By Dennis E. Powell | Posted at 9:42 PM

You probably don’t remember it first-hand — I don’t — but during World Wars I and II people established what were called “victory gardens.” The idea was that if people grew some of their own food instead of buying it, it would free up supplies to feed our fighters in Europe and the Pacific.

It’s time to revive the practice, though for a different reason, and this is the time of year to plan and prepare. Food prices are rising, due to a phenomenon we wouldn’t have imagined a year or two ago: we have actual food shortages.

Some of this is fallout from the war in Ukraine, a country that normally exports a substantial amount of wheat. (Russia exports some wheat, too, but we’re not doing business with them.) Some of it has to do with the wrong-headedness of our politicians, fueled in part by their inability to see beyond the next election and fortified by their desire to support local business, even if it is generally harmful. We’re running our cars on food and making it hard to provide proper gasoline.

For those of us skeptical of the political application of “science” by the government in pursuit of ends it wanted anyway, there’s new and powerful evidence in support of that sort of doubt.

It comes in the form of a recent report in the highly regarded Proceedings of the National Academy of Sciences, which found that the mandated inclusion of ethanol — a corn-derived alcohol — in fuel for transportation is far worse for the environment than plain old gasoline ever was.
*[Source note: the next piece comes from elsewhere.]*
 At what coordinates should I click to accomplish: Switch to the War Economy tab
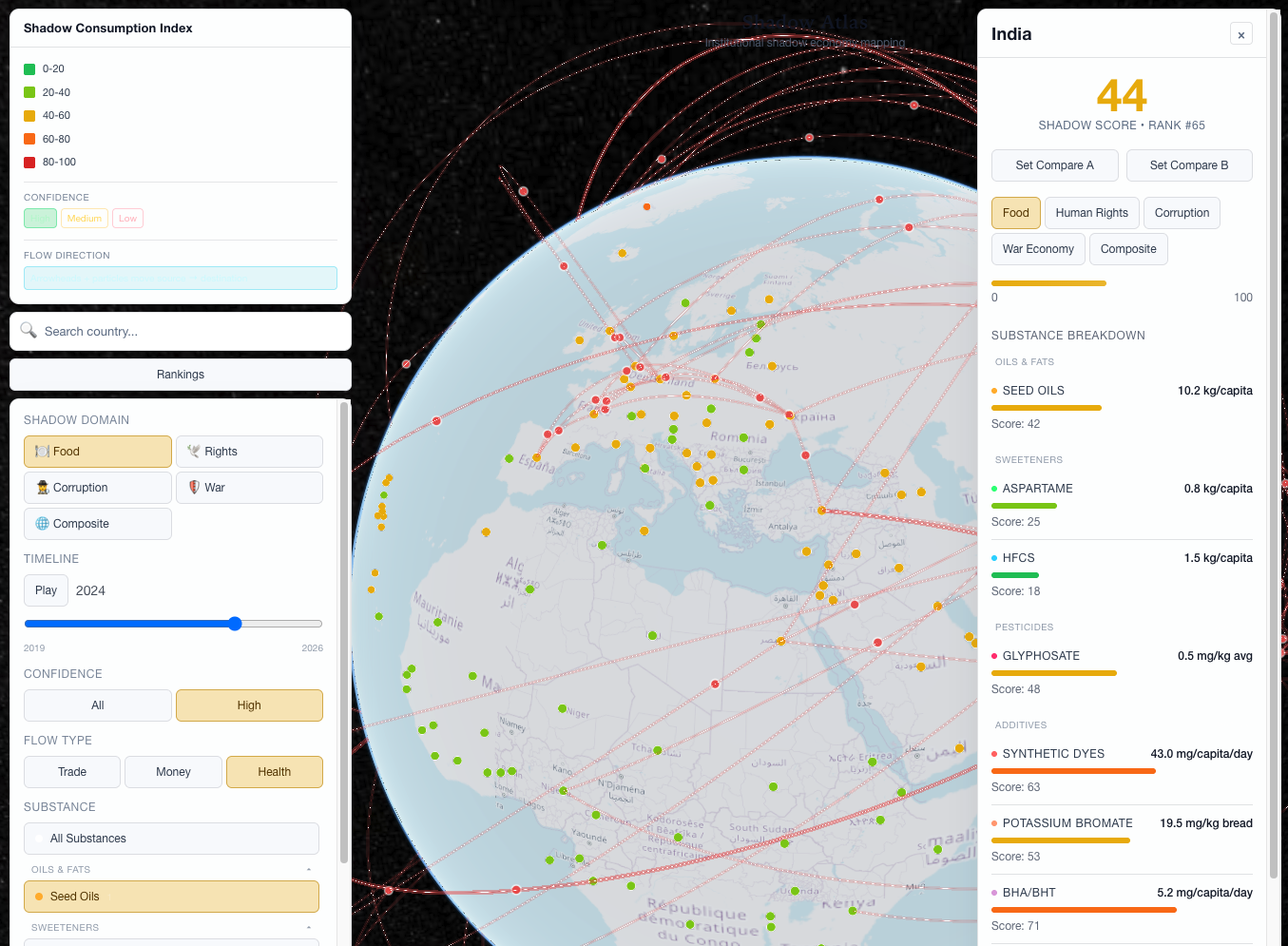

The number of reasons for grain-derived ethanol in our fuel has dropped to zero, unless you consider lining politicians’ re-election pockets a reason.
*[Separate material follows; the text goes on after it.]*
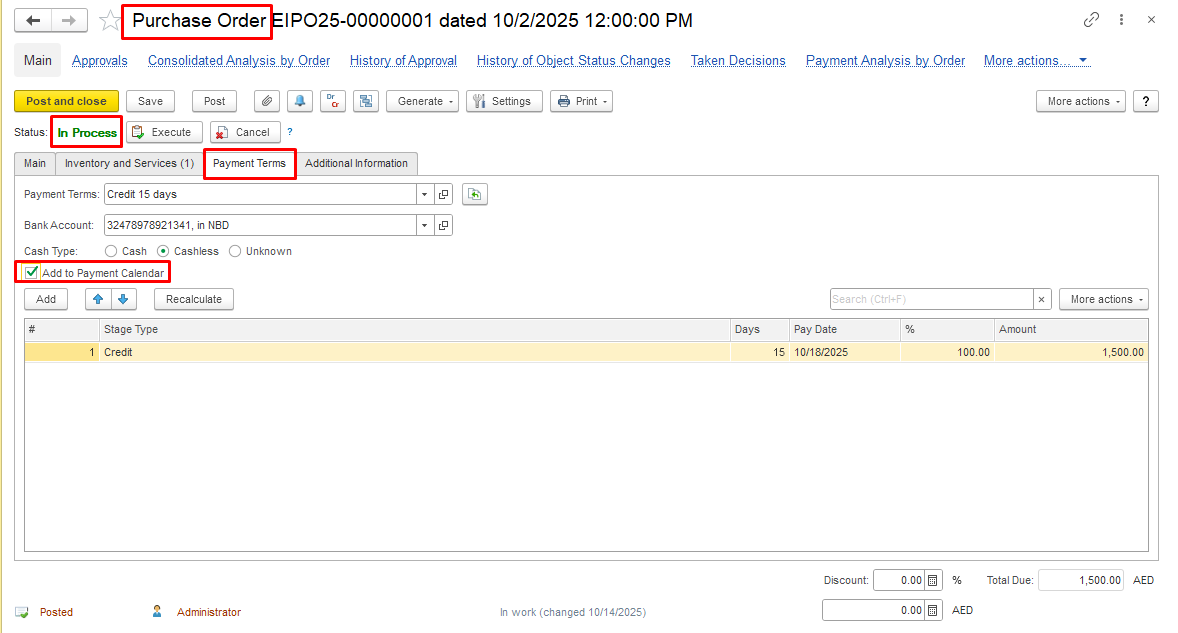Select the Cash radio button
The width and height of the screenshot is (1178, 633).
click(111, 251)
“The study . . . contradicts previous research commissioned by the U.S. Department of Agriculture (USDA) showing ethanol and other biofuels to be relatively green,” reported Reuters.

The report says ethanol production and combustion produce about 24 percent more carbon than does gasoline.

Putting corn squeezings in vehicular fuel became the law in 2005, in the Renewable Fuel Standards part of the Energy Policy Act of 2005. It mandated that by this year, “there must be 15 billion gallons (and no more) of corn-based ethanol and 21 billion gallons of non-corn biofuels in the nation’s fuel supply. In essence, the RFS mandates a market for corn farmers and biofuel producers, gives preferential treatment to the production of corn and soybeans, and artificially eliminates the risk and competition necessary for a healthy and growing economy,” noted a Heritage Foundation report in 2013.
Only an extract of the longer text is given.